* **DATA PROVIDED**

______________________________

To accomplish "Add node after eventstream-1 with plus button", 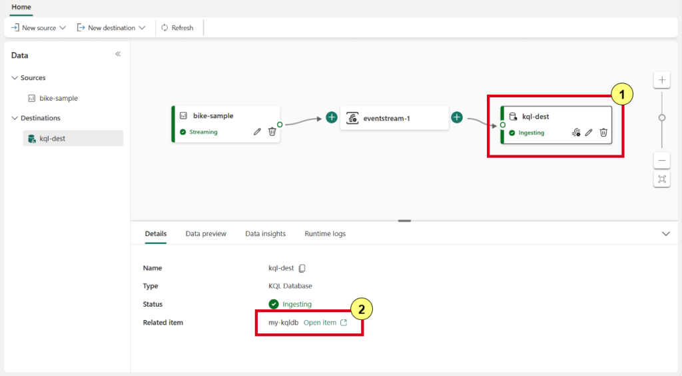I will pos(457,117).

______________________________

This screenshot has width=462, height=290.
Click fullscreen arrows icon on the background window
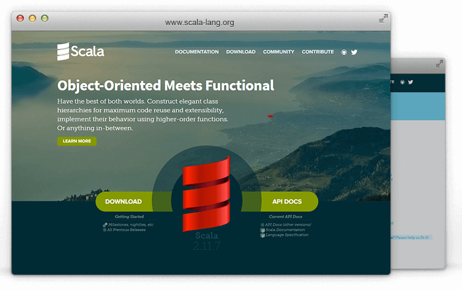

______________________________

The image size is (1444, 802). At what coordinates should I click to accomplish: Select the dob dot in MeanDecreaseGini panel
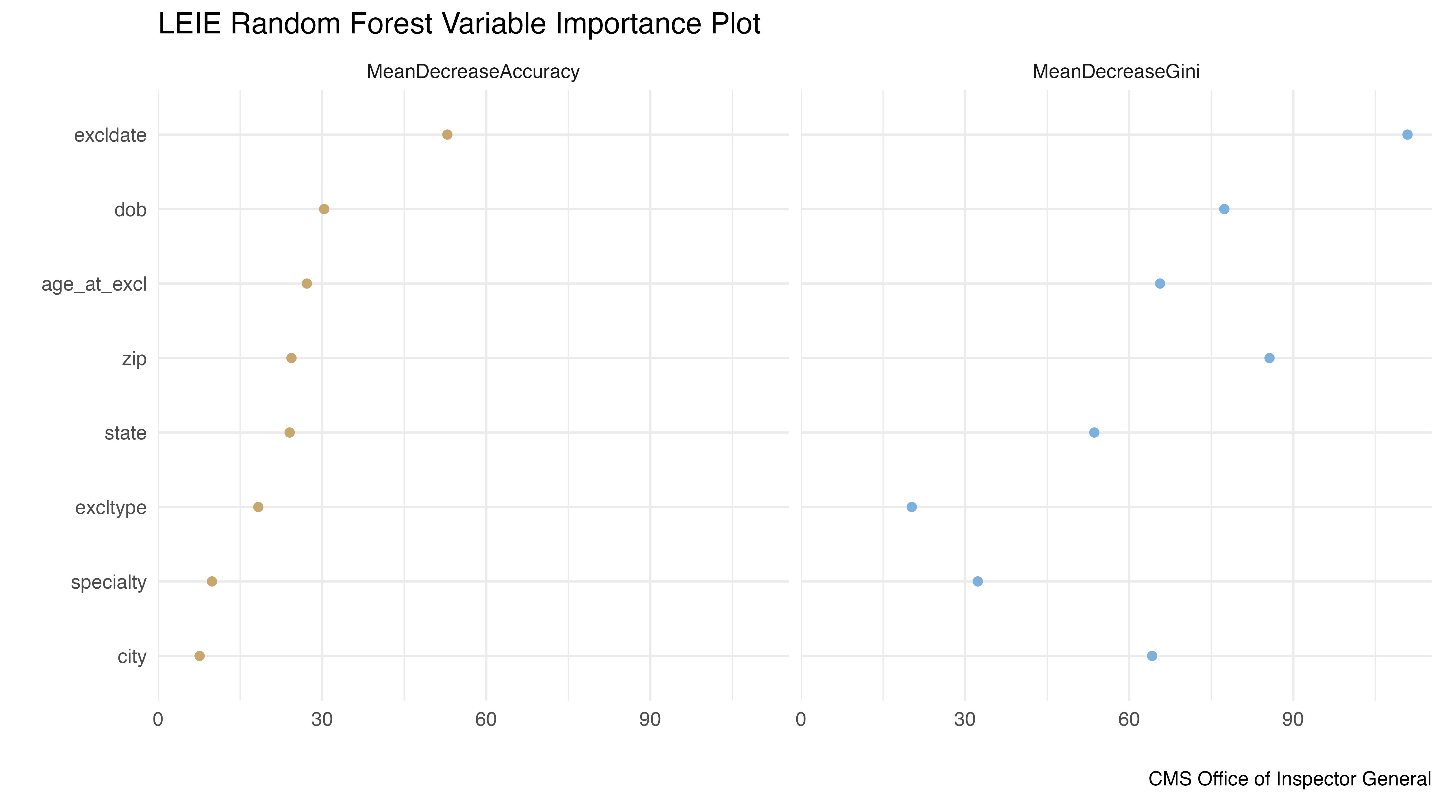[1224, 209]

______________________________

* **WHAT THE EXERCISE ASKS**
Among the entries above, the line containing "This screenshot has width=462, height=290.", the line containing "Click fullscreen arrows", and all lines between them are to be restated word for word; nothing else belongs in the reply.

* **EXERCISE OUTPUT**
This screenshot has width=462, height=290.
Click fullscreen arrows icon on the background window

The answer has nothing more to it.